TEXT BLOCK:
###

This is exactly why theologians and philosophers of any kind should be taken with a grain of salt. Noone should be telling you exactly what to think in matters of religion and worldview.

Oh, and goodie for Thomas Aquinas. I’m glad his worldview worked for him. :slight_smile:

Well, just don’t tell us atheists and “debunkers” that “Christians have never believed so-and-so”, when in fact, Christians traditionally have believed so-and-so, and don’t tell us that something is a “contradiction” if we use a word in the manner in which it was understood for many centuries, with a definition which is really not in the least bit contradictory. Things under that definition may not exist, you may prefer some other definition, but I don’t see how that constitutes a “contradiction” of anything other than your personal beliefs.

I think I have found convincing evidence that Dr. Suess’ “The Cat In the Hat” was a real, flesh-and-blood cat.

First, read “The Cat In the Hat”…

[/quote]

I will not read “The Cat in Hat”
I won’t believe a thing 'bout that
I will not read it on this board
No matter now whose ox is gored
I won’t accept your proof he’s real
“No cat in hat,” I say I feel.
No matter what this Cat in Hat
I will not give belief to that.
[/quote]

Me too.

MEBuckner:

Allright, but if an atheist is debating the existence of God with Polycarp, and uses lack of evidence for supernatural miracles as a reason for believing that God does not exist, isn’t that a strawman, since Poly wouldn’t be using evidence for such miracles as an argument in support of his own side? Maybe he was incorrect to imply that Christians have never required belief in supernatural miracles or that they have never used “evidence” of such miracles as proof or propaganda for their doctrines, but would you argue with applying what he said to the beliefs of most Christians today? I think he illustrated a way in which his religion and its believers are evolving along with the rest of the world. Long ago, people chalked up all kinds of things to what we are calling “supernatural” causes because they had no hope of understanding the mechanism by which they worked. Today we do have such hope. I think Poly’s point was that this is not necessarily a reason for a person of faith to become a person of non-faith. Obviously, many people will require empirical evidence for the supernatural - which is something of a contradiction in terms, I think - before they will subscribe to any set of religious beliefs, and that’s okay. Perhaps the OP is one of them. Just know that Poly’s faith is not based on that. And neither is mine.

###

REQUEST 1:
According to the forum discussion text, who should be taken with a grain of salt?

RECORDS SUPPLIED:
###

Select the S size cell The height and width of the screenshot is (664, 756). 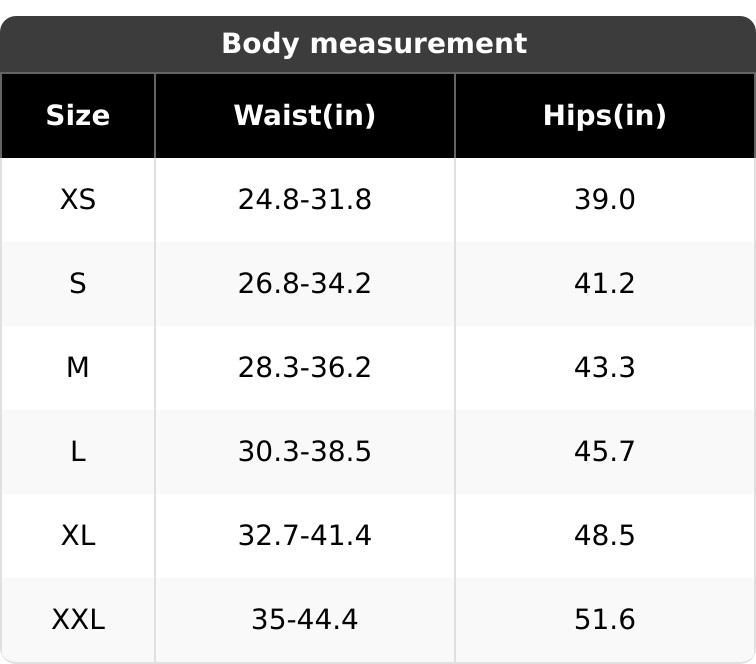[78, 284]
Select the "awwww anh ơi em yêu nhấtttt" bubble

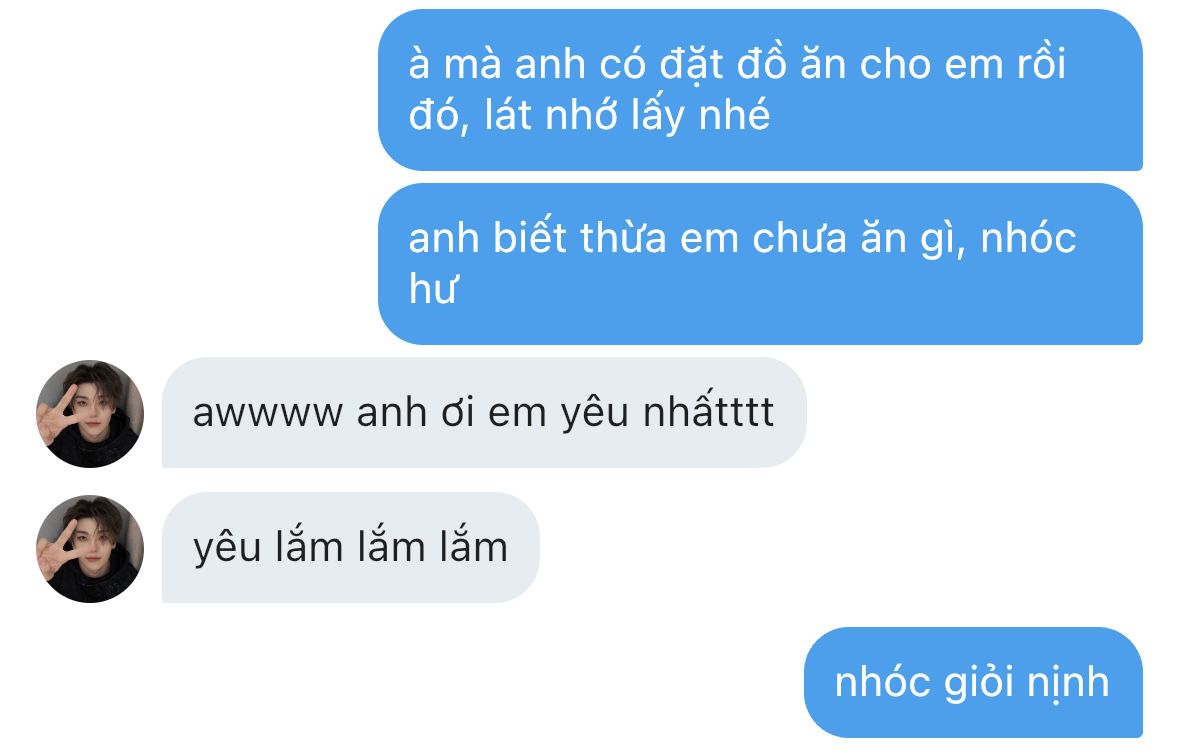click(484, 413)
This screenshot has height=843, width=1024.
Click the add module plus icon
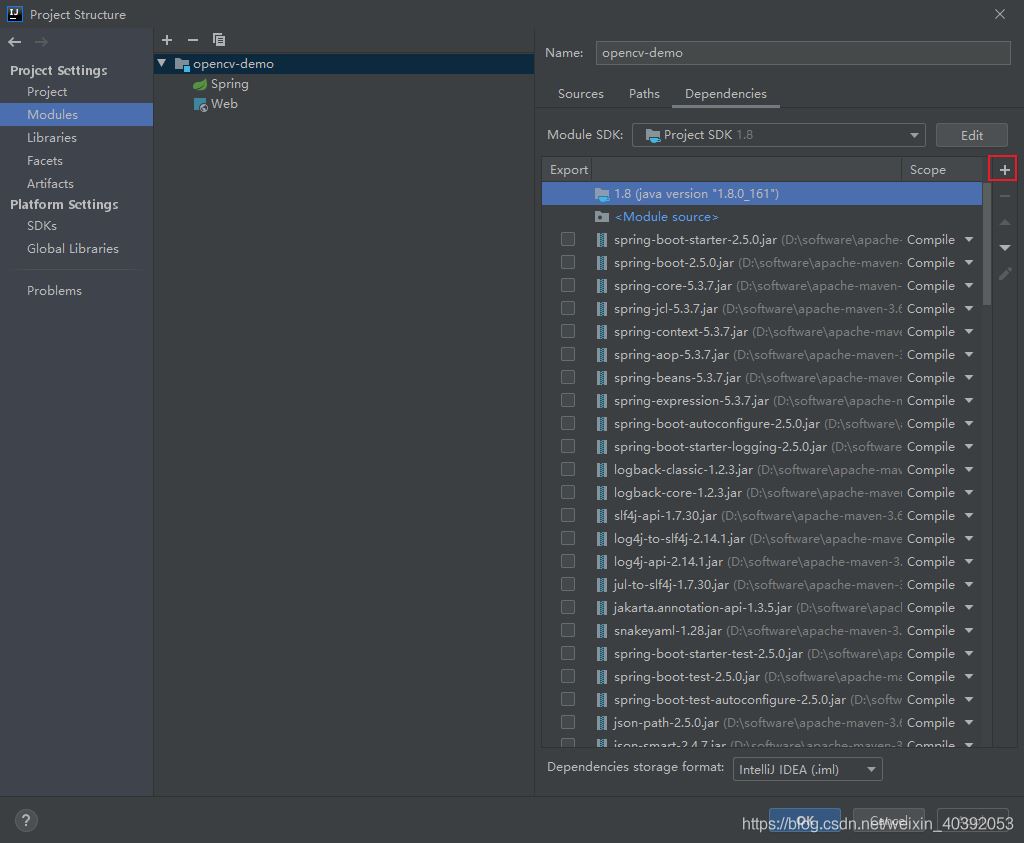(x=167, y=40)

###

REQUEST 2:
Write out the stretch of the rows from the line containing "anh ơi em yêu" through the end of the rows, word for word, with the pictures left out.

SOLUTION 1:
Theologians and philosophers of any kind.

SOLUTION 2:
Select the "awwww anh ơi em yêu nhấtttt" bubble

click(484, 413)
This screenshot has height=843, width=1024.
Click the add module plus icon
(x=167, y=40)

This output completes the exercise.